In this context, GCC countries, especially Saudi Arabia and the UAE, can serve as inter-regional hubs. GCC countries’ strategic location between Asia, Europe, and Africa has propelled them to the forefront of global networking. They have been actively investing in infrastructure projects, such as underwater cables and renewable energy facilities, which are consistent with the goals of both IMEC and Global Gateway. The UAE and Saudi Arabia see IMEC not as a threat to China's BRI, but as an opportunity to diversify their economies and boost their positions as interregional connectivity hubs. This pragmatic strategy enables them to achieve economic and geopolitical objectives through diverse relationships. Moreover, as GCC countries are committed to economic diversification, IMEC provides them with a platform to grow their participation in global trade and energy transition.
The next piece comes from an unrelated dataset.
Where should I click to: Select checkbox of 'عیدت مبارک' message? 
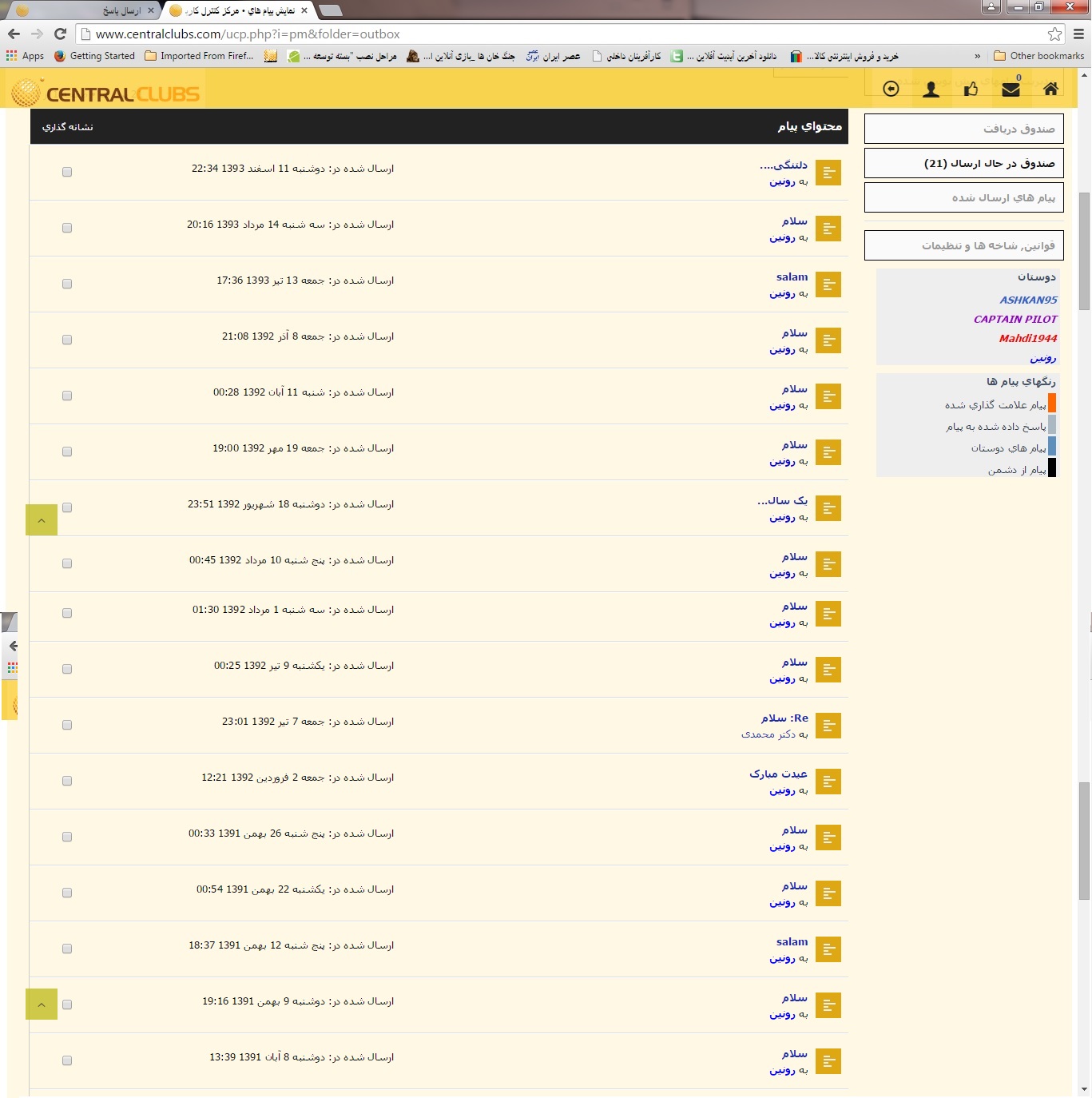tap(67, 781)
For example, Saudi Arabia has pledged $20 billion to IMEC, demonstrating its strategic interest in the corridor. The UAE and Saudi Arabia are also expected to play key roles in green hydrogen production and transportation, which is consistent with the EU's Global Gateway goals of fostering sustainable infrastructure. The investing opportunities IMEC could bring about to GCC countries, especially in green hydrogen infrastructure, can help these countries improve their position in the global energy market while also contributing to climate action.
Furthermore, the GCC countries' participation in IMEC strengthens their geopolitical relevance as intermediaries between East and West. This strategic orientation enables them to engage with both the EU and other global powers, such as China and the United States, while maintaining a balance that serves their national interests. The GCC countries' participation in IMEC demonstrates their commitment to regional stability and economic integration, which are critical for creating a favorable climate for large-scale infrastructure projects. Such a large-scale collaboration with diverse partners would help GCC countries negotiate complicated geopolitical dynamics www.grc.net 9 while pursuing their economic and strategic goals. Despite this, GCC countries still face barriers to properly harnessing IMEC. These include navigating regional geopolitical conflicts, managing the risks involved with large-scale infrastructure investments, and ensuring that IMEC strengthens existing partnerships with global actors like China. However, these issues provide opportunities for GCC countries to strengthen their political and economic influence by encouraging conversation and cooperation among the various parties involved in IMEC. This is why, moving forward, GCC countries should prioritize strengthening partnerships with European countries and other IMEC participants to ensure that their interests are aligned with the corridor's development. This involves campaigning for more inclusive frameworks that serve both regional security and economic demands. This allows GCC countries to reap the most benefits from IMEC while also contributing to regional stability and global connectivity.